To do ::
Every line below from the one containing "You are a GUI" through the one containing "交易条款 (506, 2368)" must be transcribed exactly. Omit all lines outside that stretch.

Exercise data ::
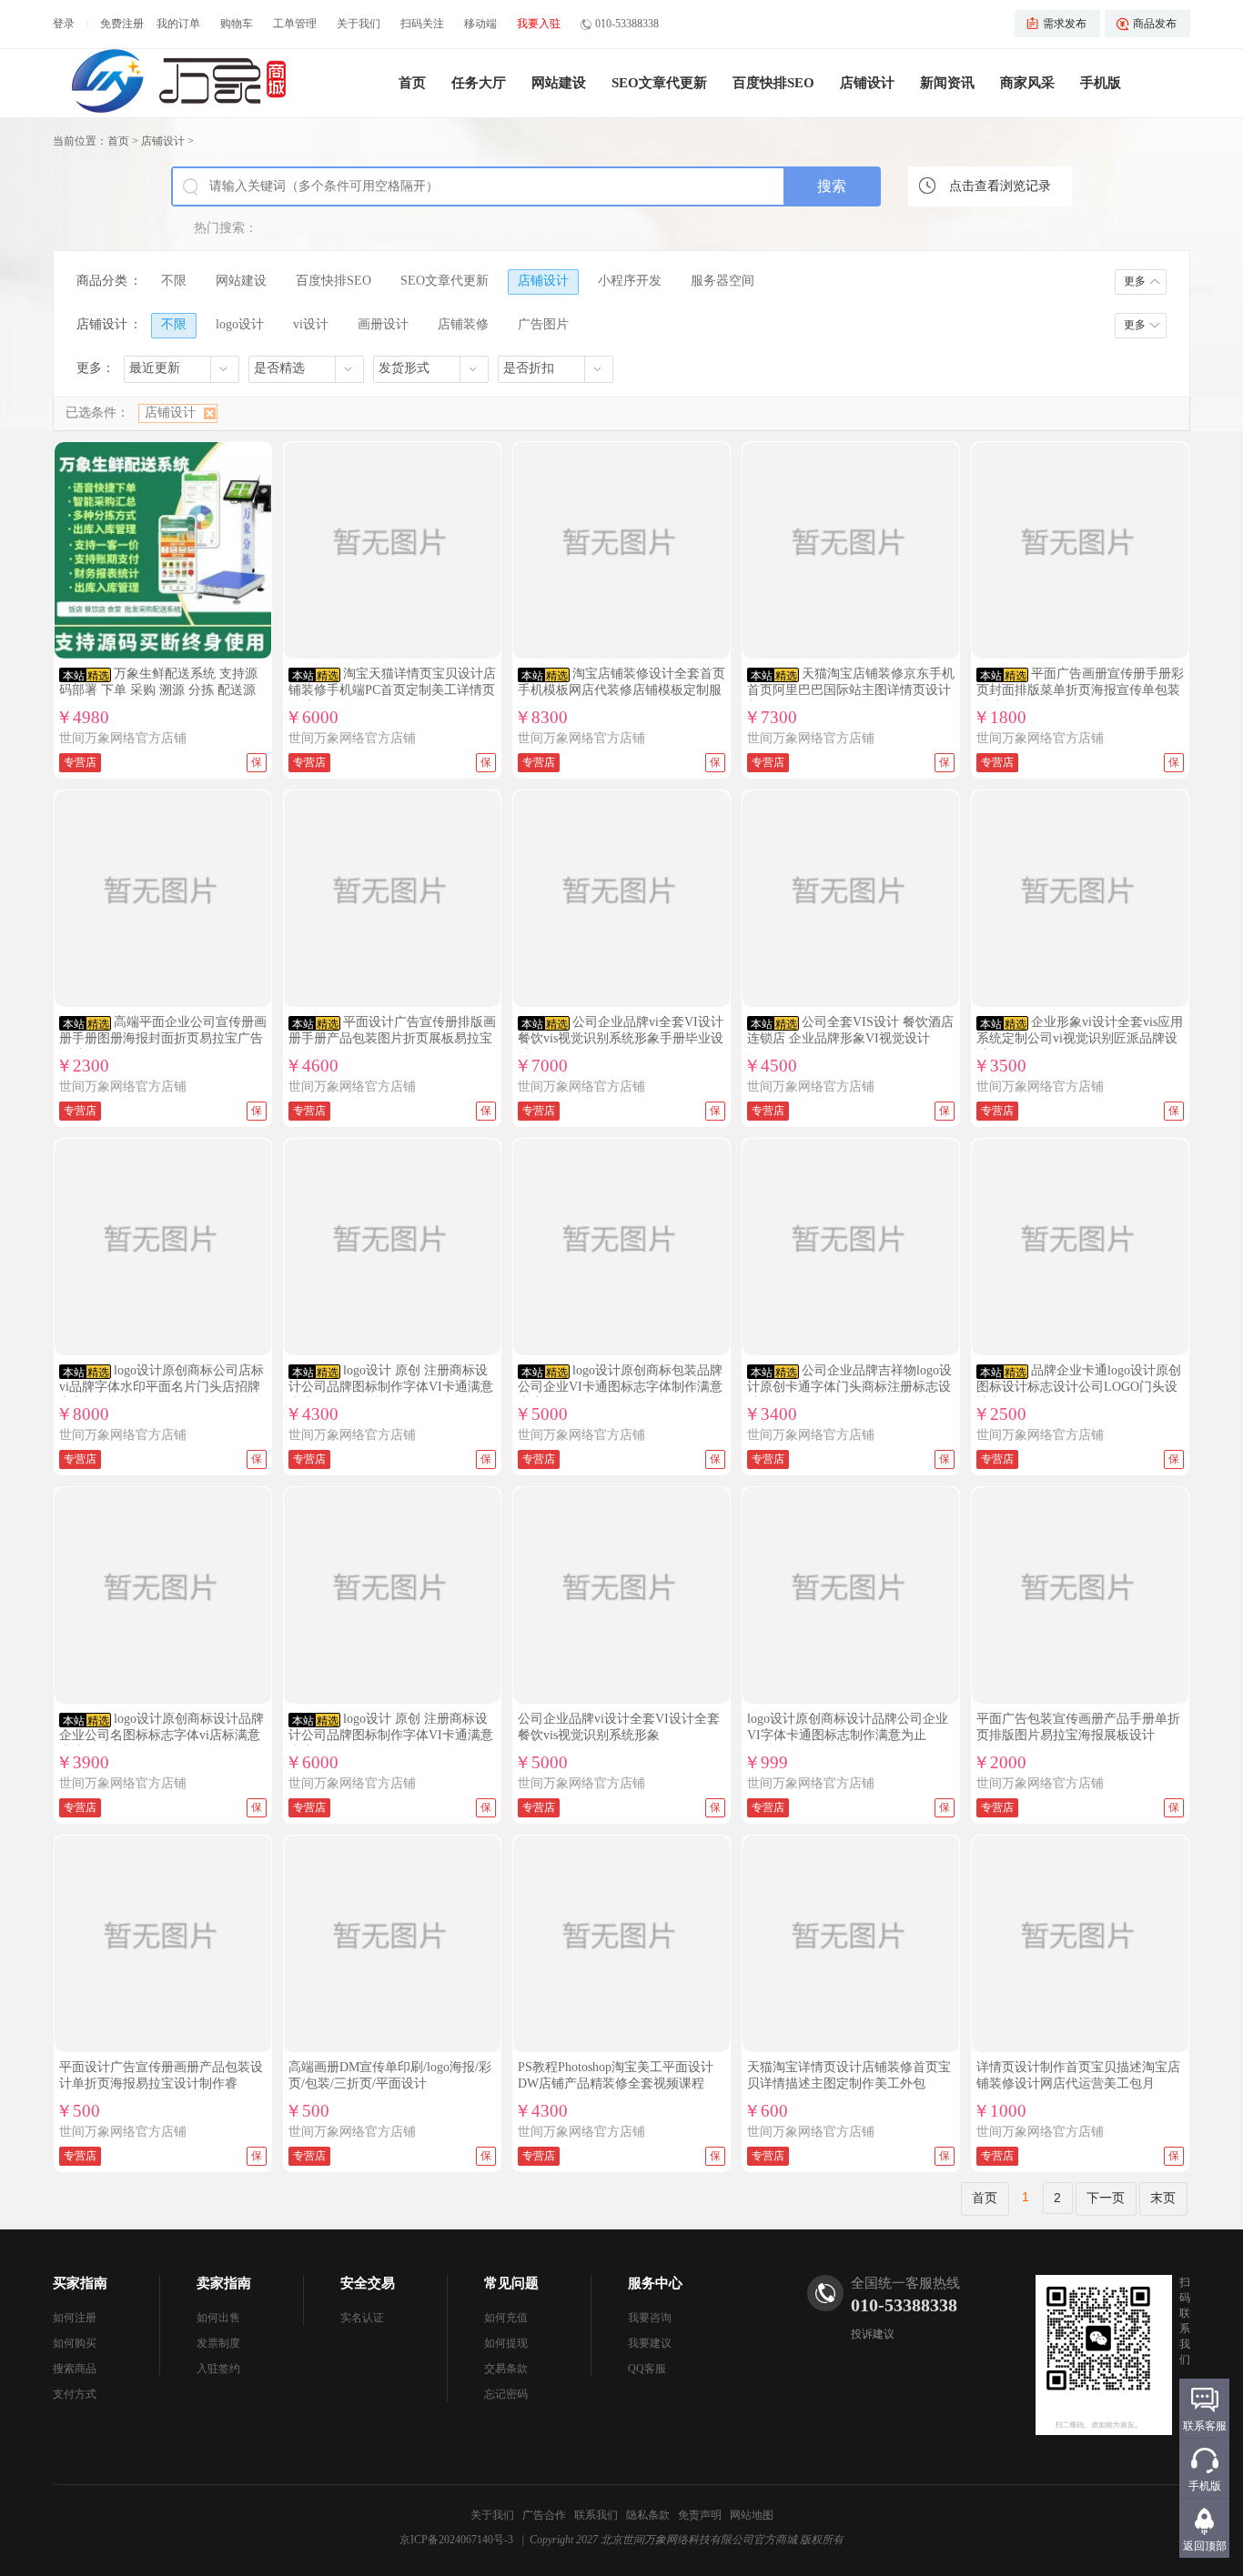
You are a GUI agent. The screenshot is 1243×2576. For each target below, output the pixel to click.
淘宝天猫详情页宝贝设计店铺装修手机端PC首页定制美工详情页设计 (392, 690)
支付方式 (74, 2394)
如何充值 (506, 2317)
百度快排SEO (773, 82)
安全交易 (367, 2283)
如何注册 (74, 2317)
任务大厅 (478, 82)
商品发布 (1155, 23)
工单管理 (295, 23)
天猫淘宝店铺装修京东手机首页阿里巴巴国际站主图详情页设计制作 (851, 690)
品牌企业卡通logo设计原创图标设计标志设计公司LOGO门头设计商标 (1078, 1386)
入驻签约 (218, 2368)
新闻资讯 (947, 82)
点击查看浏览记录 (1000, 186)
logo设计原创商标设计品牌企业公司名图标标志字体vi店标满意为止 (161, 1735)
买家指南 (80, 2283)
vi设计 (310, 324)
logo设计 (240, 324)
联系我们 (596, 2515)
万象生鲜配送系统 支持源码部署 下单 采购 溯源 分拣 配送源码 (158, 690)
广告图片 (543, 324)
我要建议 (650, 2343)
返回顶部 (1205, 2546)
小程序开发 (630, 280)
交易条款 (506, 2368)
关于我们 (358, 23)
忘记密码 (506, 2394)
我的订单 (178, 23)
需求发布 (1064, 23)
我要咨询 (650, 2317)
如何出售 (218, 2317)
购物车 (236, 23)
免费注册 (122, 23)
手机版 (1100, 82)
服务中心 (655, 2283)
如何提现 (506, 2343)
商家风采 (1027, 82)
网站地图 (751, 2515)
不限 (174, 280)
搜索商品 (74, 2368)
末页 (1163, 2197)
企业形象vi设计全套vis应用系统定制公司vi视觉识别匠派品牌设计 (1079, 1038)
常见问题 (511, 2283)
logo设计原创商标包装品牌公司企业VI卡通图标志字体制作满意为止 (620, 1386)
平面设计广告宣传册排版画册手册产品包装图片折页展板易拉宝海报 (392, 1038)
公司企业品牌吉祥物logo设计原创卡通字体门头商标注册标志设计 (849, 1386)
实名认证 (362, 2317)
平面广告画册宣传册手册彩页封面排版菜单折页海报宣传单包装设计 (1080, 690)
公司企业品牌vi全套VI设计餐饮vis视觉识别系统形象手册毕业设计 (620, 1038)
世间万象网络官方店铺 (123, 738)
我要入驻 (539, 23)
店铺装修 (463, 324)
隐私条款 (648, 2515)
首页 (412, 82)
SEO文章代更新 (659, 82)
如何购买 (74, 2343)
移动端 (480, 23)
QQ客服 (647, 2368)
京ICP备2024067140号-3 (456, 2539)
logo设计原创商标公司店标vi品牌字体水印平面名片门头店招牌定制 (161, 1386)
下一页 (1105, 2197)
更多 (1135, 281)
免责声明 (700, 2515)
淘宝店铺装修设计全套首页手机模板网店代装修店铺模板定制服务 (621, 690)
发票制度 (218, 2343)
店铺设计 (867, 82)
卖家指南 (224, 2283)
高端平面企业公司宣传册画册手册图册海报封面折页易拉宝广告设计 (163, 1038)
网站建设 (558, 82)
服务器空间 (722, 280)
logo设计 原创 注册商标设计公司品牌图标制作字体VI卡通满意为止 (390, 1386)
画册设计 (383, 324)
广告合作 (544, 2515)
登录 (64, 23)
==
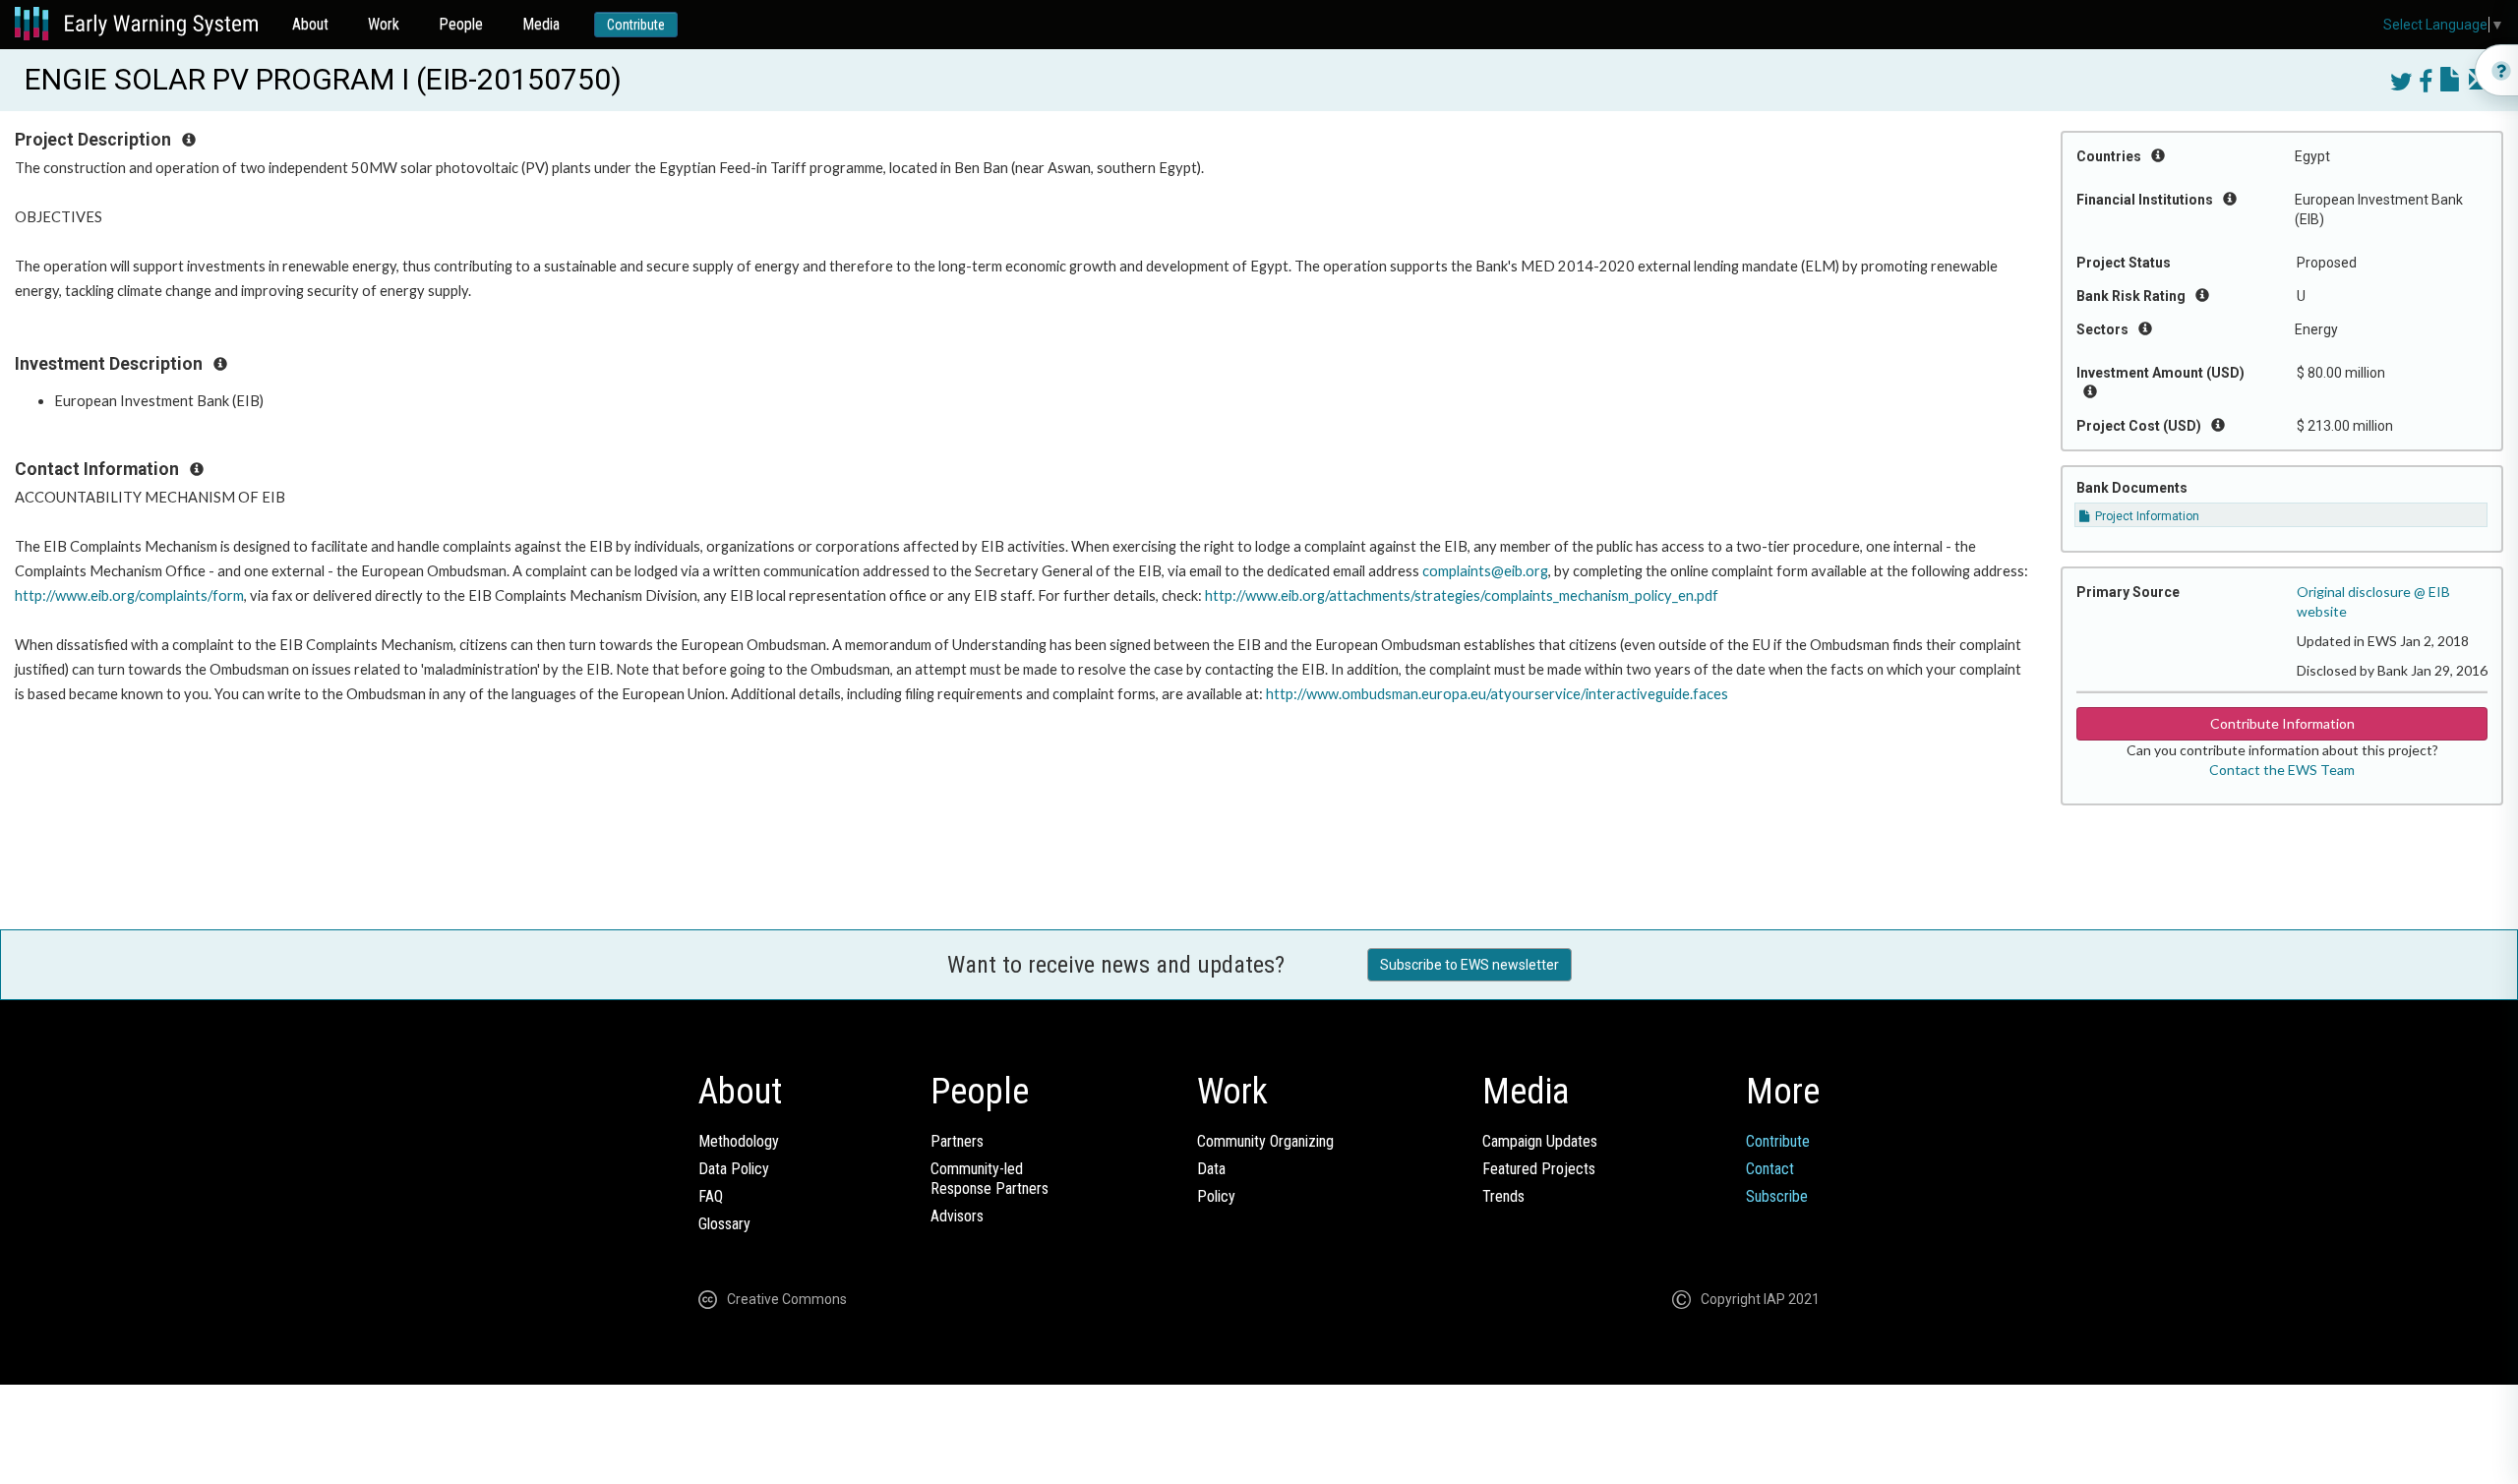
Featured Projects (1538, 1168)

Solution to this problem ::
You are a GUI agent. The screenshot is 1243×2576. For each target below, output the pixel to click.
淘宝天猫详情页宝贝设计店铺装修手机端PC首页定制美工详情页设计 (392, 690)
支付方式 (74, 2394)
如何充值 (506, 2317)
百度快排SEO (773, 82)
安全交易 (367, 2283)
如何注册 (74, 2317)
任务大厅 (478, 82)
商品发布 (1155, 23)
工单管理 (295, 23)
天猫淘宝店铺装修京东手机首页阿里巴巴国际站主图详情页设计制作 (851, 690)
品牌企业卡通logo设计原创图标设计标志设计公司LOGO门头设计商标 (1078, 1386)
入驻签约 (218, 2368)
新闻资讯 (947, 82)
点击查看浏览记录 (1000, 186)
logo设计原创商标设计品牌企业公司名图标标志字体vi店标满意为止 (161, 1735)
买家指南 (80, 2283)
vi设计 (310, 324)
logo设计 (240, 324)
联系我们 (596, 2515)
万象生鲜配送系统 支持源码部署 下单 采购 溯源 分拣 配送源码 (158, 690)
广告图片 (543, 324)
我要建议 (650, 2343)
返回顶部 (1205, 2546)
小程序开发 (630, 280)
交易条款 (506, 2368)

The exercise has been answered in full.